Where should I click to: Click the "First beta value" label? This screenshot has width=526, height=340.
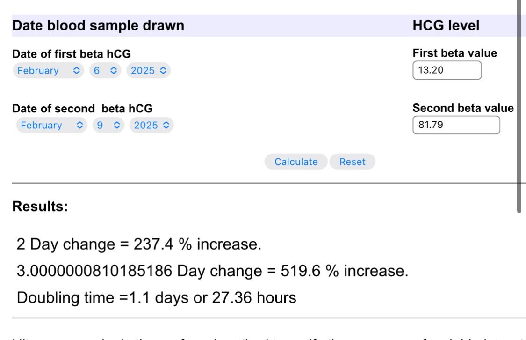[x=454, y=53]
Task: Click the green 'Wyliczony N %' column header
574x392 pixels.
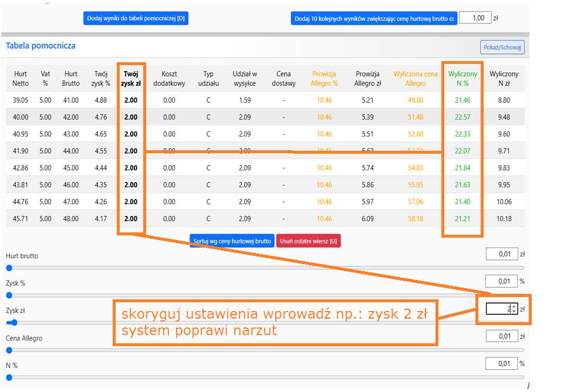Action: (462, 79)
...
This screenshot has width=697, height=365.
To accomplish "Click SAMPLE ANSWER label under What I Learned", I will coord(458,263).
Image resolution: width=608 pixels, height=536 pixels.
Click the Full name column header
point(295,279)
* * *
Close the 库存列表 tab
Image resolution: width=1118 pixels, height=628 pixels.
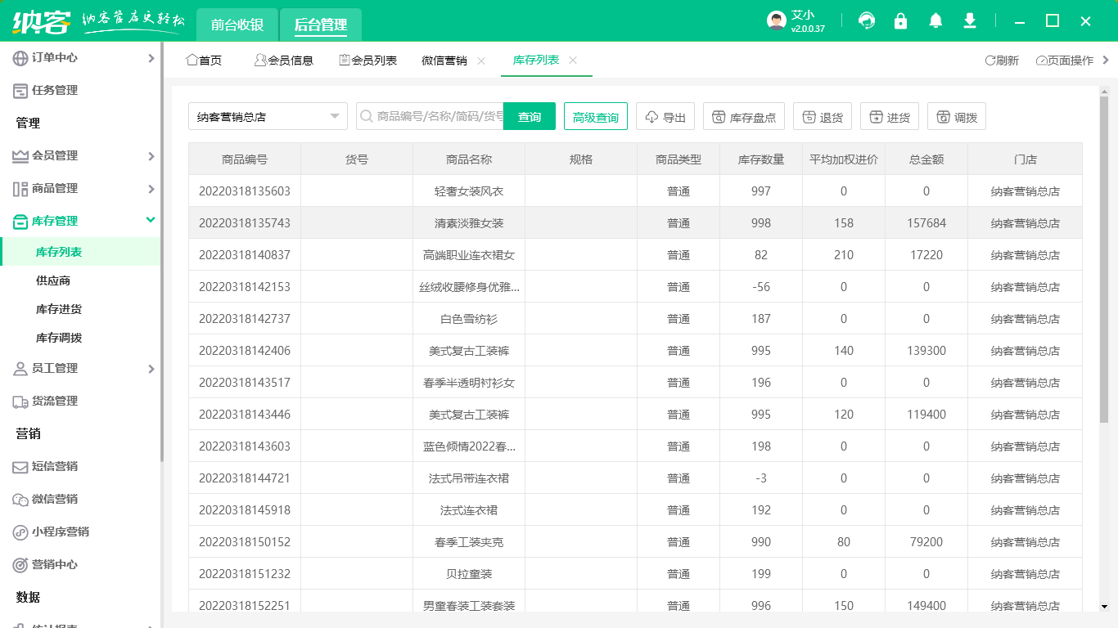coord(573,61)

» **Goal**: Starting at the line containing "Close the 库存列表 tab" and ending with the line containing "coord(573,61)", rewrite those lines, requests included, and offset each coordinate in the answers by adding 88. Leave the pictures out of what you write.

» **Output below**:
Close the 库存列表 tab
Image resolution: width=1118 pixels, height=628 pixels.
coord(661,149)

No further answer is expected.